Mengatasi Rivalitas Tak Bermutu dengan Bermain Peran

Foto: Yosia for EJ
Iklan

Baru beberapa hari lalu sepak bola kita mendapat sekali lagi kabar duka. Salah seorang suporter pergi mendahului kita akibat manusia-manusia yang kehilangan rasa kemanusiaan. Ada yang bilang ini soal rivalitas, fanatisme, agresi, eksistensi, bahkan gengsi. Tapi benarkah sepak bola kita hanya seputar itu-itu saja?

Saya masih ingat zaman saya menjadi siswa SMA dulu. Saat itu saya yang sudah sangat menyukai sepak bola menyempatkan berselancar ke website klub-klub di Indonesia, bahkan website suporternya juga. Ada The Jak, Bobotoh/Viking, Bonek, Aremania, Brajamusti, BCS/Slemania, Kampak FC, Benteng Viola, Banaspati, dan masih banyak lagi. Masa-masa itu sekitar tahun 2005-an, saya sangat aktif chat online terutama di forum Bonek, The Jak, Bobotoh, dan Kampak FC. Saya masih ingat betul, hampir tak ada cacian atau makian, bahkan rasan-rasan tentang suporter lain. Satu hal lagi, tak ada postingan tentang ‘suporter layar kaca’.

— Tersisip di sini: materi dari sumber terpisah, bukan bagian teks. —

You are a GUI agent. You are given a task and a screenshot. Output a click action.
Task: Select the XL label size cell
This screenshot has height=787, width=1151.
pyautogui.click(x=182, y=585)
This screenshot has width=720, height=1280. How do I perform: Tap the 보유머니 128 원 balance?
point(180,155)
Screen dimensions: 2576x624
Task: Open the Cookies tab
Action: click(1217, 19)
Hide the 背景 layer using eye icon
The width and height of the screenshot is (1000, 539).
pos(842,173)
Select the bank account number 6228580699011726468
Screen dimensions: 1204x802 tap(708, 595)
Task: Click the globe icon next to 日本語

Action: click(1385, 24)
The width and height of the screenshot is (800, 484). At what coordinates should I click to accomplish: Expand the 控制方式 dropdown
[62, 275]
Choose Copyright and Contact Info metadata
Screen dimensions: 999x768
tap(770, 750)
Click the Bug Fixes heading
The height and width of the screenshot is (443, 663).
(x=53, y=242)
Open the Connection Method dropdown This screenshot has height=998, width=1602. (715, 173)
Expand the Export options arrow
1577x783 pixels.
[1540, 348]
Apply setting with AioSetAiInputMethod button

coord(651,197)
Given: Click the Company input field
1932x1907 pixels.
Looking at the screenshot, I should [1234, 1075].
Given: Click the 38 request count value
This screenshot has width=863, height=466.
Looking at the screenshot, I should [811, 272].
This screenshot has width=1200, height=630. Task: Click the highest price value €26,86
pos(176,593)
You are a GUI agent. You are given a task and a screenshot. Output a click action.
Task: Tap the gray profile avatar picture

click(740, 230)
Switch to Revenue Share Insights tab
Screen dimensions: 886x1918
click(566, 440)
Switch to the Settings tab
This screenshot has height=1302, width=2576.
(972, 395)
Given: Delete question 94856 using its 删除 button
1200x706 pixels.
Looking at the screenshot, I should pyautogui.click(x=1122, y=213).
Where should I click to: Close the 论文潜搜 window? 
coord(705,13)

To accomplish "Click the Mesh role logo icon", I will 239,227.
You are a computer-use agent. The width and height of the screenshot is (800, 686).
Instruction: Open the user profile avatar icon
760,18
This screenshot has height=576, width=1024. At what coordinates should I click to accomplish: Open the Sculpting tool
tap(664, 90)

Ya, kami bebas membicarakan apapun tapi kami juga berbagi informasi tentang klub kesayangan masing-masing. Bertukar nomor telepon pun bukan mustahil, beberapa di antaranya masih menjaga sliaturahmi baik dengan saya.

Sayangnya, itu hanya masa lalu. Sekarang, di saat teknologi semakin maju justru kebersamaan itu ikut berganti. Cacian dan makian bertebaran di internet bersamaan dengan akun-akun bodong penyebar provokasi. Dan hei, kami yang dianggap sebagai anak baru kemarin sore ini masih dengan santai bertukar kabar lho melalui sosial media. Kami masih sadar, bahwa teknologi dan kemajuan zaman seharusnya membuat rasa kemanusiaan dan toleransi meningkat, bukan malah menurun bahkan hilang. Entah akibat tingginya gengsi menganggap kelompok masing-masing lebih superior atau hanya sekedar ingin eksis dengan menindas kaum lain. Bukankah jika kita ingin dimanusiakan berarti kita juga harus memanusiakan manusia? Sederhana bukan?

Iklan

Kita biasanya akan memprotes bahkan mengeluarkan cacian untuk pemain yang kasar di lapangan, mengatakan bahwa tidak sepantasnya mereka melukai lawannya meski itu di lapangan. Faktanya, mereka hanya mencoba profesional dengan menampilkan tampang monster di dalam lapangan dan menjadi hello kitty ketika di luar lapangan. Pemain-pemain itu berpelukan, bertukar jersey, kuliner bersama disertai dengan tawa dan canda. Kita nggak malu sama mereka? Itu yang katanya rival juga di lapangan tapi nyatanya saudara di luar lapangan?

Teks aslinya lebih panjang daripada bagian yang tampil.